La route qui relie Bunia à Mongbwalu, deux villes au cœur de l’Ituri, province de la République démocratique du Congo [RDC], est recouverte de poussière, traversée par les camions, soldats, travailleurs miniers, commerçants, familles déplacées et autres personnes fuyant les violences armées. C’est aussi par elle que le virus avance. L’hôpital général est débordé. Les tests manquent. Il n’y a pas assez de combinaisons, de masques, de lunettes de protection. Des proches apportent de la nourriture et de l’eau parce que l’hôpital en manque. Des soignants tombent malades. Certains meurent. D’autres continuent, faute de pouvoir être remplacés.

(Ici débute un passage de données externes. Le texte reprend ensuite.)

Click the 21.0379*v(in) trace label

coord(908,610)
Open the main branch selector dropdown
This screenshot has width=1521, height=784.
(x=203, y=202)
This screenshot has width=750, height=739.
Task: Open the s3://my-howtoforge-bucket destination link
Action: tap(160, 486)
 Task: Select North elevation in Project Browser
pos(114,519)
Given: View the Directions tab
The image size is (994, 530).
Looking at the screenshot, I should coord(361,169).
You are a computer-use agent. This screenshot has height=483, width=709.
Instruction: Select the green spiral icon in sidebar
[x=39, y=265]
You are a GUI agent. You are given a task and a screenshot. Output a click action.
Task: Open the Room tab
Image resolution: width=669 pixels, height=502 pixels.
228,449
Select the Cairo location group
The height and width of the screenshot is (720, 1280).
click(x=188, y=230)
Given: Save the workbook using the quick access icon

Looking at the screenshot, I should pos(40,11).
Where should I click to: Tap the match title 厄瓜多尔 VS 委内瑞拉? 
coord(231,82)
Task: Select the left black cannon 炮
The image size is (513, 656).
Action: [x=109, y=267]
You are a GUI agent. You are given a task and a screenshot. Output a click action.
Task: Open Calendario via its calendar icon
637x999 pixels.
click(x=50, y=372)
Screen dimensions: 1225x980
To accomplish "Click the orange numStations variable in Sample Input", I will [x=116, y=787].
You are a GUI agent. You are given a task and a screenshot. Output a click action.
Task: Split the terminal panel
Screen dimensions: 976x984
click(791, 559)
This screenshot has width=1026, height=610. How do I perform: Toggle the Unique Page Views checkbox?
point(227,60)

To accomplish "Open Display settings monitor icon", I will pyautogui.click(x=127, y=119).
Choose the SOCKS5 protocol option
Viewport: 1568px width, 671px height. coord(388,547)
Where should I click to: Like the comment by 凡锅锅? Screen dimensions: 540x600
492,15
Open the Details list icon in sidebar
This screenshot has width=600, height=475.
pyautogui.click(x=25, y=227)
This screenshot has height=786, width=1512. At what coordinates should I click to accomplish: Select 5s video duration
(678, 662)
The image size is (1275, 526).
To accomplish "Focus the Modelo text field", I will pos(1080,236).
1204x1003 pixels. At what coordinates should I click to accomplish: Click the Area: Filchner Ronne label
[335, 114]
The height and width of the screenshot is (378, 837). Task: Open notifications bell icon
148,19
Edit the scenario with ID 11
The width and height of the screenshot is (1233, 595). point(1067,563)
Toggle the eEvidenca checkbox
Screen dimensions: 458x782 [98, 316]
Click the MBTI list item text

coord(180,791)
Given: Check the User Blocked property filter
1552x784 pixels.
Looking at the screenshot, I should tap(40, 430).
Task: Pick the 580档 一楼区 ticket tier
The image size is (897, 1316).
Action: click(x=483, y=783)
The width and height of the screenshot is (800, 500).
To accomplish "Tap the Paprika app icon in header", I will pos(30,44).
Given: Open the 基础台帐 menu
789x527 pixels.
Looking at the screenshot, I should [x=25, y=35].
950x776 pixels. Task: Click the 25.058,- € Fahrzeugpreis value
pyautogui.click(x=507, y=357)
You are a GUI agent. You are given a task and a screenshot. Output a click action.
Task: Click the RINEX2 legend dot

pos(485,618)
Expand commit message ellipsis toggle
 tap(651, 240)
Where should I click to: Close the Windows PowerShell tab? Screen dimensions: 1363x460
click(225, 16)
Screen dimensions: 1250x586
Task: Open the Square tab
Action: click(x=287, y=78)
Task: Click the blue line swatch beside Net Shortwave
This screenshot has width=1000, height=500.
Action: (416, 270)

Dans les rues, les on-dit circulent aussi vite que le virus. Certains disent qu’Ebola n’existe pas. D’autres accusent l’hôpital, les médecins, les ONG. Des rumeurs parlent de complot. Un centre d’isolement est incendié. Des patients suspects s’enfuient. Une foule réclame le corps d’un défunt pour l’enterrer selon les rites habituels. La réponse sanitaire doit pourtant pouvoir s’appuyer sur la confiance des communautés. Et parce que ce virus frappe ceux qui restent près des malades, Ebola est parfois appelée la « maladie de la compassion ».
Surveillance sanitaire, laboratoires, agents communautaires, équipes de contact tracing, stocks d’équipements et réseaux logistiques constituent une première ligne de défense mondiale. Quand elle fonctionne, elle ne fait pas la une. Mais quand elle s’affaiblit, le virus gagne du terrain. Et dans une épidémie, c’est décisif.
Les coupes engagées depuis 2024 par la France et plusieurs autres grands pays donateurs dans l’aide publique au développement et les financements de la santé mondiale mettent cette défense en péril. Car ce ne sont pas que des lignes budgétaires lointaines qui sont supprimées. En réduisant les ressources accordées à la solidarité internationale, on se prive des moyens essentiels pour agir vite, ce sont des tests, des véhicules, des formations, des stations de lavage des mains, des stocks de protection, des réseaux de confiance. Ces coupes atteignent directement notre capacité de reconnaître une alerte de bas niveau avant qu’elle ne devienne un raz-de-marée.